If a non-administrator attempts to run this while it is not setup, they will get prompted to contact their ScreenConnect Administrator for assistance:

Once the settings menu is open, you can provide a variable name in "SessionNameVariableName" or any of the 8 "CustomProperty#VariableName" Keys and that will be the environment variable used to populate the session.

It will use the same variable names for Windows, Mac, Linux and Android devices, so please pick them carefully. Also, do not use any formatting on the variable names to identify them as variables in most cases, so no need to encapsulate the name with percent signs for windows or prefix them with dollar signs for Mac/Linux/Powershell. For example, if you wanted to get the 'computername' variable, you would simply enter "computername" in the desired field.

To help facilitate differences between operating systems, and to allow setting variables on the fly when this extension is run, you can also specify the Command Interpreter, a "Pre" command, which is run before the variable values are pulled, and a "Post" command, which will be run thereafter in case any clean up is necessary.
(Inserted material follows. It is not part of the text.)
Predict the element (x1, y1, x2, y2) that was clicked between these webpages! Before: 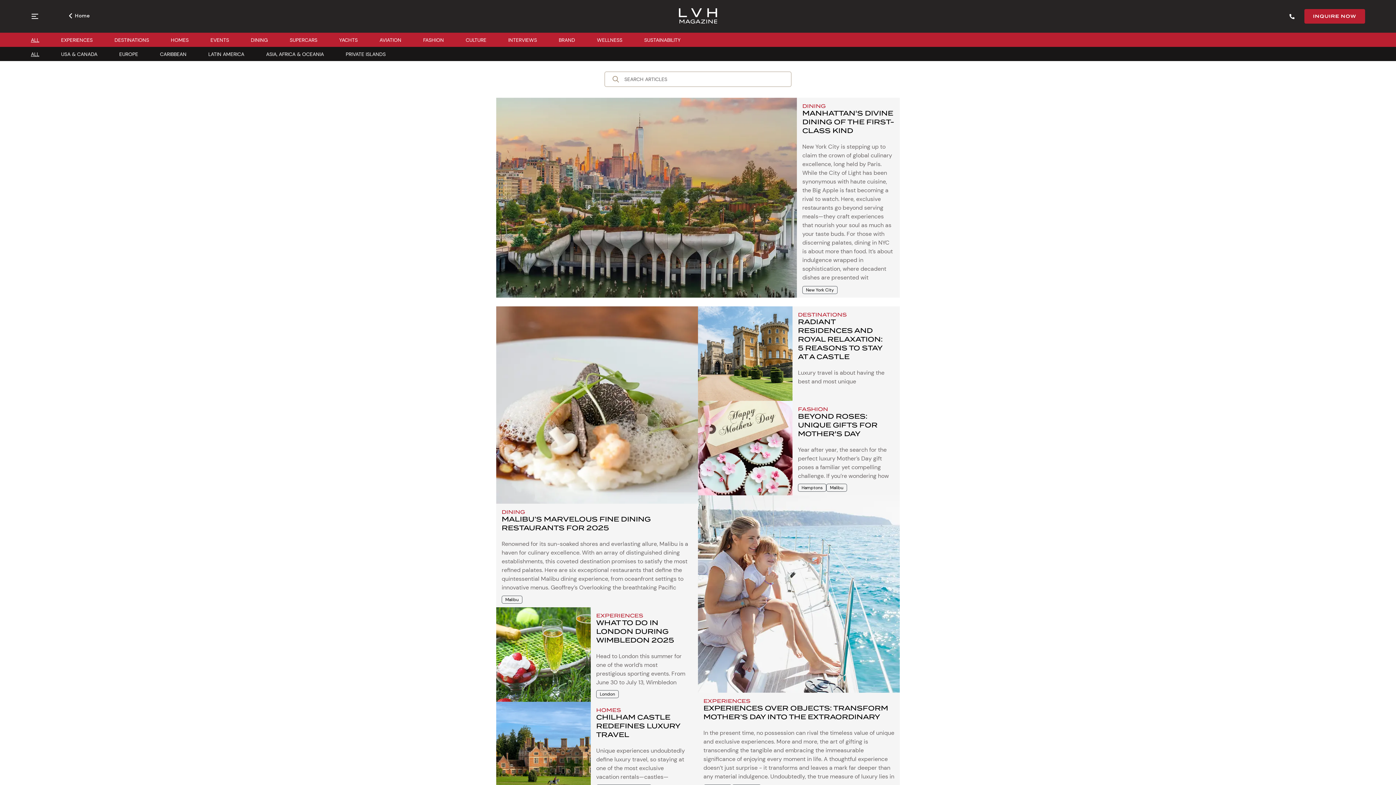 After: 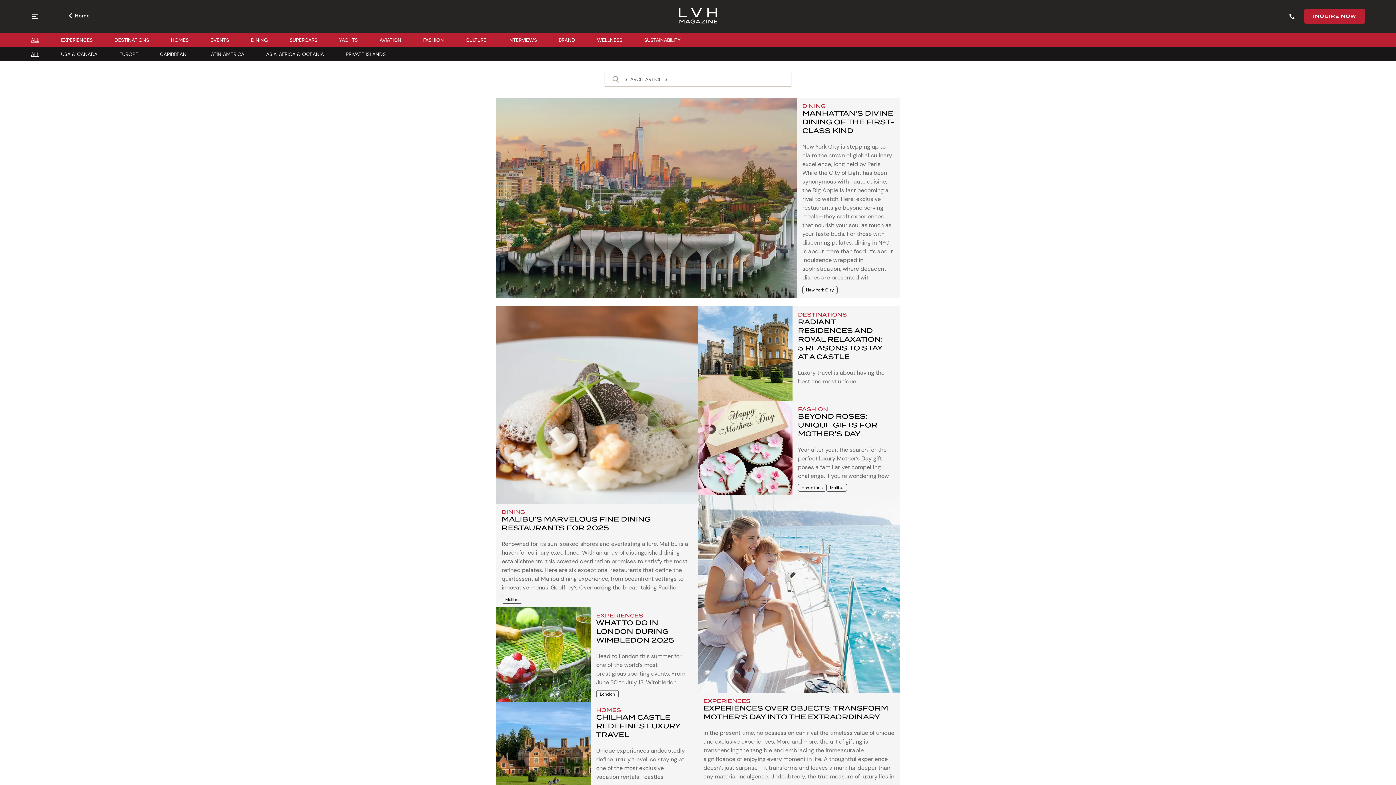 Action: bbox: (30, 35, 39, 44) label: ALL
The Extension Settings editor for this extension has been modified to allow Text Area type fields for these command entries to facilitate multi-line commands (script-style).
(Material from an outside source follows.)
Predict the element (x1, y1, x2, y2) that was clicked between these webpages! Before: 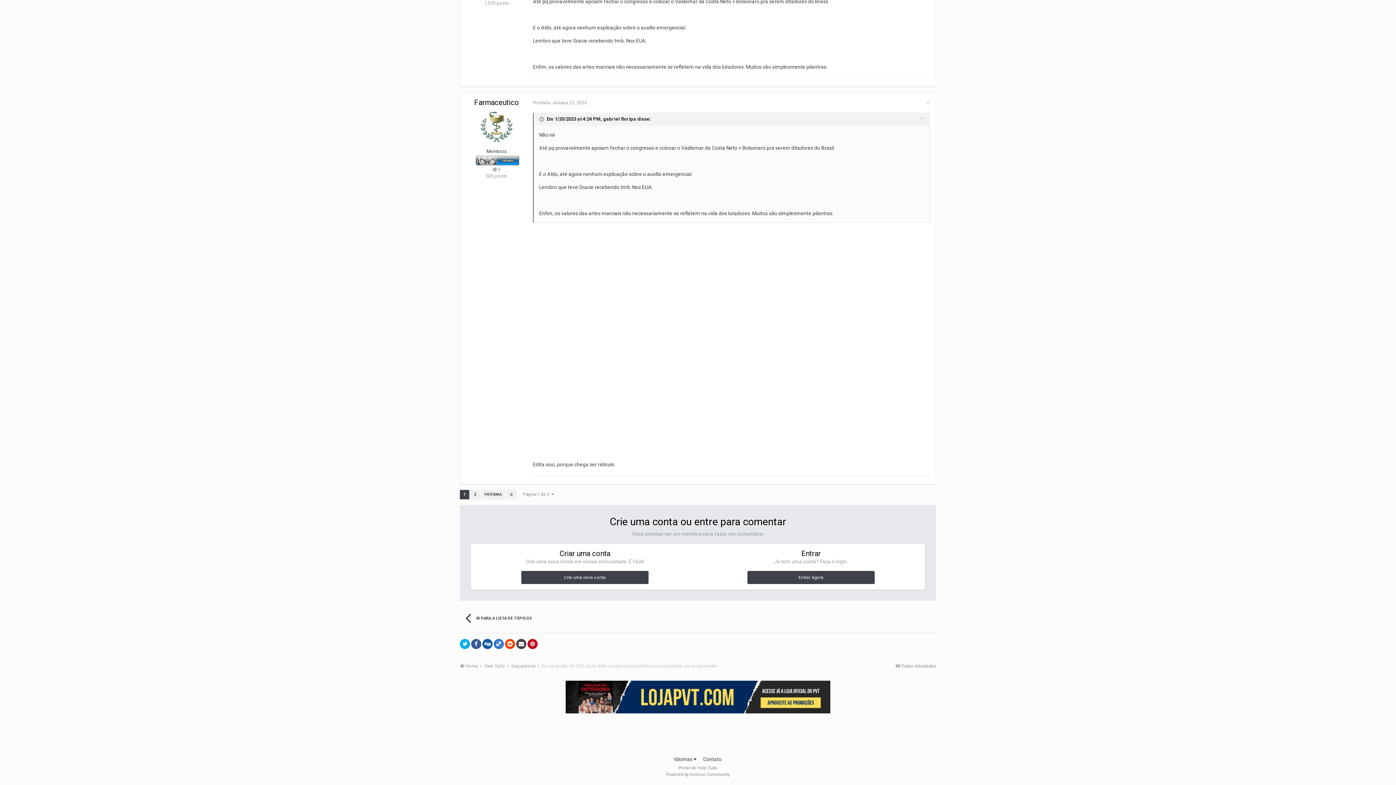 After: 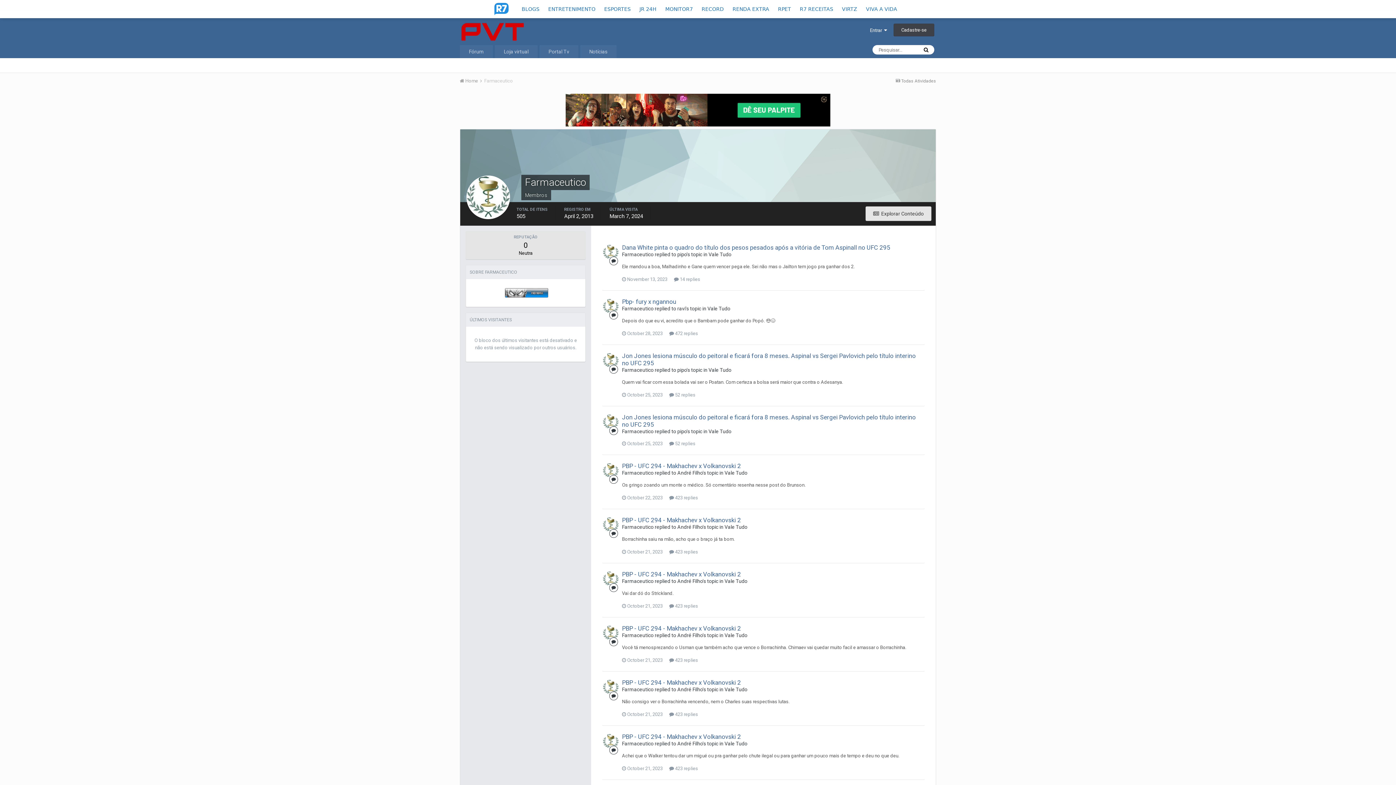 Action: bbox: (480, 111, 513, 144)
Once the "Update Properties from Variables" command is selected for one or more sessions, it will send a command to those remote machines. This will happen in the logged on user's context, so be sure they have the "RunCommandOutsideSession" permission to be able to run this. If they do not have this permission, the option will be grayed out.

Also note, the default permissions for the "Host" role does not include the option to Run Commands Outside Session for access sessions (requires "OwnedAndUnowned" to work with Access Sessions).
The command and response, for the "computername" would send and recieve commands that look like this:

In another example, I set the following:
SessionnameVariableName: computername
CustomProperty1VariableName: scvar1
CustomProperty2VariableName: scvar2
CustomProperty3VariableName: novalue
WindowsCommandInterpreter: ps
UseEnvironmentVariablesInPowershell: false
WindowsPreCommand:
Code:$computername=$env:computername
$scvar1 = "Hello World"
$scvar2 = (wmic path win32_videocontroller get name)
It sent the following:

And this was the return:

Resulting in a Session with the following info (Organization = CustomProperty1, Words = CustomProperty2):

A few notes with this, I set the "ps" for the interpreter to use Powershell on Windows. Next I set the "UseEnvironmentVariablesInPowershell" to false, otherwise each variable would have been prefixed with a "env:" which pulls environment variables, as opposed to temporary variables for the session. I did so because I wanted to use other variables on the session that were not environment variables.
I also set the code in the WindowsPreCommand to set the variables as needed, loading the comptuername environment variable into the computername local PS variable, set scvar1 to a set string, and scvar2 to the output of a command. Note that the command, if run directly, provides multi-line output, but in this case, since it is going into a variable, only provides a single line - necessary for this extension to work. If the number of lines of output does not meet the number of variables it expects to write, the session properties will not be updated, but the name will have an error message appended to it to let you know the command didn't complete successfully.
Note that for the third CustomProperty I set it to a variable that does not have a value set, this will clear out the CustomProperty on the server, which before this was run set to "Testing". If you do not specify a variable name in the settings for the SessionName or any of the Custom Properties, it will note update or clear them out, leaving them as they exist before the command is run.